In order to compare BMIs across the varying ages at which all of the measurements were taken, a z -score for each measurement was calculated using Epi Info™ based upon the CDC’s clinical growth charts published in the year 2000. The z -score is the comparison (in standard deviations) of the study subjects (cleft patients) from the mean of the population (CDC data) (in contrast to Student’s t test, which is a comparison of the study subjects to a population sample mean). Data were analyzed by determination of central tendencies (mean BMI z -score) and via Student’s t test for the entire patient population and for stratifications on the basis of age and gender. For patients with measurements present in both age categories, the most recent measurement in each was employed in age-stratified analysis.
Results
The medical records of 318 craniofacial patients were reviewed. Patients were included if they had height and weight assessments recorded for at least two time points under 10 years of age and two points older than 10 years of age. Following exclusion of patients with clefting associated with syndromes/sequences, karyotype abnormalities or significant other birth abnormalities, and the exclusion of patients without necessary height and weight measurements for BMI calculation between the ages of 2 and 20 years, 59 patients were identified for inclusion in the analysis.

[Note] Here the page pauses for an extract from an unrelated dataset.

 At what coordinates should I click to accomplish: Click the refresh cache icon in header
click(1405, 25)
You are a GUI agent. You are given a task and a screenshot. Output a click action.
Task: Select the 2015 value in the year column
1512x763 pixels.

39 males and 20 females were included. Male cleft distribution included 7 bCL/CP, 16 uCL/CP, 7 CL, 9 CP. Female cleft distribution included 4 bCL/CP, 8 uCL/CP, 5 CL, 3 CP ( Fig. 1 ). Owing to the small sample size, it was impossible to calculate a reliable z -score based on type of cleft. The mean BMI z -score for all patients was 0.117. Patients were stratified by gender, with males having a mean z -score of 0.087 and females a mean z -score of 0.160 ( p = 0.407). Patients were stratified into two groups according to age, with age younger than 10 years having a mean z -score of 0.208, and age greater than 10 years having a mean z -score of −0.028. While statistical significance was approached, it was not reached ( p = 0.223).